Exercise data section start

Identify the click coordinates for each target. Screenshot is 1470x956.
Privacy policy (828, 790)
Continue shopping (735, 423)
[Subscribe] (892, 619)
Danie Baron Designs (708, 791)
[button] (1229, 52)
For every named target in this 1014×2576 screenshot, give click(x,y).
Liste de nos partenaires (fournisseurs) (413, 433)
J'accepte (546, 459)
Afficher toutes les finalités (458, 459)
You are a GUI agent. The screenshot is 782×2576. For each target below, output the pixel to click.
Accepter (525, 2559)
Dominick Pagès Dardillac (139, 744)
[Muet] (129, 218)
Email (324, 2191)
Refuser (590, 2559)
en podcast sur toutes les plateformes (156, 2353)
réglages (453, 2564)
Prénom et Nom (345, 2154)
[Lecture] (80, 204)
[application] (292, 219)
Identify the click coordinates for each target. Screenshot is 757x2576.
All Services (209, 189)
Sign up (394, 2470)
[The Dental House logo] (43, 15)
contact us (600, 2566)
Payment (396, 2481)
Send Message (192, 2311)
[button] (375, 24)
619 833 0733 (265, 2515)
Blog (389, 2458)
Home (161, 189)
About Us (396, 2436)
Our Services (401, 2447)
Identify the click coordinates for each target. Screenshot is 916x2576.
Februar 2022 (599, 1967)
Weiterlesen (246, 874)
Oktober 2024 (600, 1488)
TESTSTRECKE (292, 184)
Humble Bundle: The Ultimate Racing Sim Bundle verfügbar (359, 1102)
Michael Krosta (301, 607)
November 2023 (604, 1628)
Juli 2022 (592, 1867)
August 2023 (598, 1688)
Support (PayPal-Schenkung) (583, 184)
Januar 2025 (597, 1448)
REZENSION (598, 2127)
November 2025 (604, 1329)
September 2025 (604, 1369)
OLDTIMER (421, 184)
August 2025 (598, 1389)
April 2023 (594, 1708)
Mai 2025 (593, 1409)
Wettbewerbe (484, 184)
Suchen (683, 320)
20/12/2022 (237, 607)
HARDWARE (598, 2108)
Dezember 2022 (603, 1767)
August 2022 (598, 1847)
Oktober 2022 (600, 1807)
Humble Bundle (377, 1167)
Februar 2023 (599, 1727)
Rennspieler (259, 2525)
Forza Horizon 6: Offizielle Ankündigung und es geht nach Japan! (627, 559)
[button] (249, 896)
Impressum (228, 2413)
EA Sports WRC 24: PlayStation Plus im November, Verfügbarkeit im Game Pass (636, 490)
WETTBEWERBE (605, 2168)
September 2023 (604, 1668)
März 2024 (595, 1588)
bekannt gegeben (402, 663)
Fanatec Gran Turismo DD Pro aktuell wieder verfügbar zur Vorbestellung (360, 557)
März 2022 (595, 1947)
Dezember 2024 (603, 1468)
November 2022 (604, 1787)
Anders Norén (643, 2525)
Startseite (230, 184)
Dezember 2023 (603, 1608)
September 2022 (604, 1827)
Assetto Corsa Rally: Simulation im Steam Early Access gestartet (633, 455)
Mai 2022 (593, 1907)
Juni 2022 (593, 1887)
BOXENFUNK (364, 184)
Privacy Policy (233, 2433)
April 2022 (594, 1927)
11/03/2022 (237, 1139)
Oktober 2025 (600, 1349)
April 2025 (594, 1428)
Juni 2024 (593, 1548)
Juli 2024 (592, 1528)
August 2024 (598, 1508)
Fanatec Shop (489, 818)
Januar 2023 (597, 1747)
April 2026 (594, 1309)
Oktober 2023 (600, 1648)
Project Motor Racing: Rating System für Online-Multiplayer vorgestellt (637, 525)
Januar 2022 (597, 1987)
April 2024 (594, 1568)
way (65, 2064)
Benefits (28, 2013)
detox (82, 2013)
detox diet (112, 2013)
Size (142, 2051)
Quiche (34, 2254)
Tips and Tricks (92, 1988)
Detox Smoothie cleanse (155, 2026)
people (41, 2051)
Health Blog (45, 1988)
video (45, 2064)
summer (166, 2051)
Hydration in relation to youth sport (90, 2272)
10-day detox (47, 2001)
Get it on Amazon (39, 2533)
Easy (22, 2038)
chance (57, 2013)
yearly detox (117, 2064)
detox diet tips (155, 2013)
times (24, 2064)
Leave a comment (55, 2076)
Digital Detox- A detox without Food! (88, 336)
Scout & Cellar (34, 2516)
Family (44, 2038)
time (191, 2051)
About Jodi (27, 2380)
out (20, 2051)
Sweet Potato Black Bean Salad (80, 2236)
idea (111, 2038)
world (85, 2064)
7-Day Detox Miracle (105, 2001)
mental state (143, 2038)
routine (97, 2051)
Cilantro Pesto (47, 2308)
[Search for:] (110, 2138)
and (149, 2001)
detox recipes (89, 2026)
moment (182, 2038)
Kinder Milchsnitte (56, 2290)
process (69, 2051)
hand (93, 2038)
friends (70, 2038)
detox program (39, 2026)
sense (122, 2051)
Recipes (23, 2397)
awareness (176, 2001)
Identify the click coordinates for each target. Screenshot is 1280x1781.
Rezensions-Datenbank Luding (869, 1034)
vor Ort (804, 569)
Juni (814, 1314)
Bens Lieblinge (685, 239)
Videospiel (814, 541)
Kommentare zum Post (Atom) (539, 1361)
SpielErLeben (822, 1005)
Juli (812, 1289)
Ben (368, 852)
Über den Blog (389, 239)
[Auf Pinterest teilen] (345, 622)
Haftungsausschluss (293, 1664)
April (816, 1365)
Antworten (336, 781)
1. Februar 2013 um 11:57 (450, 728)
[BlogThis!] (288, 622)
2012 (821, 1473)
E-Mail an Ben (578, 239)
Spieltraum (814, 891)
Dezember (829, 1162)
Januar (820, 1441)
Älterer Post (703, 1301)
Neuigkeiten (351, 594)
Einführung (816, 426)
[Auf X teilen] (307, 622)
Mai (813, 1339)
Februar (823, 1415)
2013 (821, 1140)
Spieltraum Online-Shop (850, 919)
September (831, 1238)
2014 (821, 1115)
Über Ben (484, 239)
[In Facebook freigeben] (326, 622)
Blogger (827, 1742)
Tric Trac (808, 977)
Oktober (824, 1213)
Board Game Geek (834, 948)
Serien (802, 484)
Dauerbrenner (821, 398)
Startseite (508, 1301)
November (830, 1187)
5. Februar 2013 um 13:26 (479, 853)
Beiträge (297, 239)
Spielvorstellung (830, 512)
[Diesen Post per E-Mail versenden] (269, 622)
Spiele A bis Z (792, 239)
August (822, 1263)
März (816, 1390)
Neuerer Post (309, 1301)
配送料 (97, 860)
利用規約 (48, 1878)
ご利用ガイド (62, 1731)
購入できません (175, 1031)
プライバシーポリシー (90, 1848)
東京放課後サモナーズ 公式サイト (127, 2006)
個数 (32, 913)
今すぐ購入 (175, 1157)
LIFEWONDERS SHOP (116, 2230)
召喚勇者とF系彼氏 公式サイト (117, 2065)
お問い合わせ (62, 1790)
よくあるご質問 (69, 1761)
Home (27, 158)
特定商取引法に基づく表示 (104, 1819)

Exercise data section end

■ Exercise
Print, exactly as written, each record in the listing above.

■ Problem solution
Identify the click coordinates for each target. Screenshot is 1470x956.
Privacy policy (828, 790)
Continue shopping (735, 423)
[Subscribe] (892, 619)
Danie Baron Designs (708, 791)
[button] (1229, 52)
For every named target in this 1014×2576 screenshot, give click(x,y).
Liste de nos partenaires (fournisseurs) (413, 433)
J'accepte (546, 459)
Afficher toutes les finalités (458, 459)
You are a GUI agent. The screenshot is 782×2576. For each target below, output the pixel to click.
Accepter (525, 2559)
Dominick Pagès Dardillac (139, 744)
[Muet] (129, 218)
Email (324, 2191)
Refuser (590, 2559)
en podcast sur toutes les plateformes (156, 2353)
réglages (453, 2564)
Prénom et Nom (345, 2154)
[Lecture] (80, 204)
[application] (292, 219)
Identify the click coordinates for each target. Screenshot is 757x2576.
All Services (209, 189)
Sign up (394, 2470)
[The Dental House logo] (43, 15)
contact us (600, 2566)
Payment (396, 2481)
Send Message (192, 2311)
[button] (375, 24)
619 833 0733 (265, 2515)
Blog (389, 2458)
Home (161, 189)
About Us (396, 2436)
Our Services (401, 2447)
Identify the click coordinates for each target. Screenshot is 916x2576.
Februar 2022 (599, 1967)
Weiterlesen (246, 874)
Oktober 2024 (600, 1488)
TESTSTRECKE (292, 184)
Humble Bundle: The Ultimate Racing Sim Bundle verfügbar (359, 1102)
Michael Krosta (301, 607)
November 2023 (604, 1628)
Juli 2022 (592, 1867)
August 2023 (598, 1688)
Support (PayPal-Schenkung) (583, 184)
Januar 2025 (597, 1448)
REZENSION (598, 2127)
November 2025 (604, 1329)
September 2025 (604, 1369)
OLDTIMER (421, 184)
August 2025 (598, 1389)
April 2023 (594, 1708)
Mai 2025 (593, 1409)
Wettbewerbe (484, 184)
Suchen (683, 320)
20/12/2022 (237, 607)
HARDWARE (598, 2108)
Dezember 2022 (603, 1767)
August 2022 (598, 1847)
Oktober 2022 (600, 1807)
Humble Bundle (377, 1167)
Februar 2023 (599, 1727)
Rennspieler (259, 2525)
Forza Horizon 6: Offizielle Ankündigung und es geht nach Japan! (627, 559)
[button] (249, 896)
Impressum (228, 2413)
EA Sports WRC 24: PlayStation Plus im November, Verfügbarkeit im Game Pass (636, 490)
WETTBEWERBE (605, 2168)
September 2023 (604, 1668)
März 2024 (595, 1588)
bekannt gegeben (402, 663)
Fanatec Gran Turismo DD Pro aktuell wieder verfügbar zur Vorbestellung (360, 557)
März 2022 (595, 1947)
Dezember 2024 (603, 1468)
November 2022 (604, 1787)
Anders Norén (643, 2525)
Startseite (230, 184)
Dezember 2023 (603, 1608)
September 2022 (604, 1827)
Assetto Corsa Rally: Simulation im Steam Early Access gestartet (633, 455)
Mai 2022 (593, 1907)
Juni 2022 (593, 1887)
BOXENFUNK (364, 184)
Privacy Policy (233, 2433)
April 2022 (594, 1927)
11/03/2022 (237, 1139)
Oktober 2025 (600, 1349)
April 2025 (594, 1428)
Juni 2024 (593, 1548)
Juli 2024 (592, 1528)
August 2024 (598, 1508)
Fanatec Shop (489, 818)
Januar 2023 (597, 1747)
April 2026 (594, 1309)
Oktober 2023 (600, 1648)
Project Motor Racing: Rating System für Online-Multiplayer vorgestellt (637, 525)
Januar 2022 (597, 1987)
April 2024 (594, 1568)
way (65, 2064)
Benefits (28, 2013)
detox (82, 2013)
detox diet (112, 2013)
Size (142, 2051)
Quiche (34, 2254)
Tips and Tricks (92, 1988)
Detox Smoothie cleanse (155, 2026)
people (41, 2051)
Health Blog (45, 1988)
video (45, 2064)
summer (166, 2051)
Hydration in relation to youth sport (90, 2272)
10-day detox (47, 2001)
Get it on Amazon (39, 2533)
Easy (22, 2038)
chance (57, 2013)
yearly detox (117, 2064)
detox diet tips (155, 2013)
times (24, 2064)
Leave a comment (55, 2076)
Digital Detox- A detox without Food! (88, 336)
Scout & Cellar (34, 2516)
Family (44, 2038)
time (191, 2051)
About Jodi (27, 2380)
out (20, 2051)
Sweet Potato Black Bean Salad (80, 2236)
idea (111, 2038)
world (85, 2064)
7-Day Detox Miracle (105, 2001)
mental state (143, 2038)
routine (97, 2051)
Cilantro Pesto (47, 2308)
[Search for:] (110, 2138)
and (149, 2001)
detox recipes (89, 2026)
moment (182, 2038)
Kinder Milchsnitte (56, 2290)
process (69, 2051)
hand (93, 2038)
friends (70, 2038)
detox program (39, 2026)
sense (122, 2051)
Recipes (23, 2397)
awareness (176, 2001)
Identify the click coordinates for each target. Screenshot is 1280x1781.
Rezensions-Datenbank Luding (869, 1034)
vor Ort (804, 569)
Juni (814, 1314)
Bens Lieblinge (685, 239)
Videospiel (814, 541)
Kommentare zum Post (Atom) (539, 1361)
SpielErLeben (822, 1005)
Juli (812, 1289)
Ben (368, 852)
Über den Blog (389, 239)
[Auf Pinterest teilen] (345, 622)
Haftungsausschluss (293, 1664)
April (816, 1365)
Antworten (336, 781)
1. Februar 2013 um 11:57 (450, 728)
[BlogThis!] (288, 622)
2012 (821, 1473)
E-Mail an Ben (578, 239)
Spieltraum (814, 891)
Dezember (829, 1162)
Januar (820, 1441)
Älterer Post (703, 1301)
Neuigkeiten (351, 594)
Einführung (816, 426)
[Auf X teilen] (307, 622)
Mai (813, 1339)
Februar (823, 1415)
2013 (821, 1140)
Spieltraum Online-Shop (850, 919)
September (831, 1238)
2014 (821, 1115)
Über Ben (484, 239)
[In Facebook freigeben] (326, 622)
Blogger (827, 1742)
Tric Trac (808, 977)
Oktober (824, 1213)
Board Game Geek (834, 948)
Serien (802, 484)
Dauerbrenner (821, 398)
Startseite (508, 1301)
November (830, 1187)
5. Februar 2013 um 13:26 (479, 853)
Beiträge (297, 239)
Spielvorstellung (830, 512)
[Diesen Post per E-Mail versenden] (269, 622)
Spiele A bis Z (792, 239)
August (822, 1263)
März (816, 1390)
Neuerer Post (309, 1301)
配送料 (97, 860)
利用規約 (48, 1878)
ご利用ガイド (62, 1731)
購入できません (175, 1031)
プライバシーポリシー (90, 1848)
東京放課後サモナーズ 公式サイト (127, 2006)
個数 (32, 913)
今すぐ購入 (175, 1157)
LIFEWONDERS SHOP (116, 2230)
召喚勇者とF系彼氏 公式サイト (117, 2065)
お問い合わせ (62, 1790)
よくあるご質問 (69, 1761)
Home (27, 158)
特定商取引法に基づく表示 (104, 1819)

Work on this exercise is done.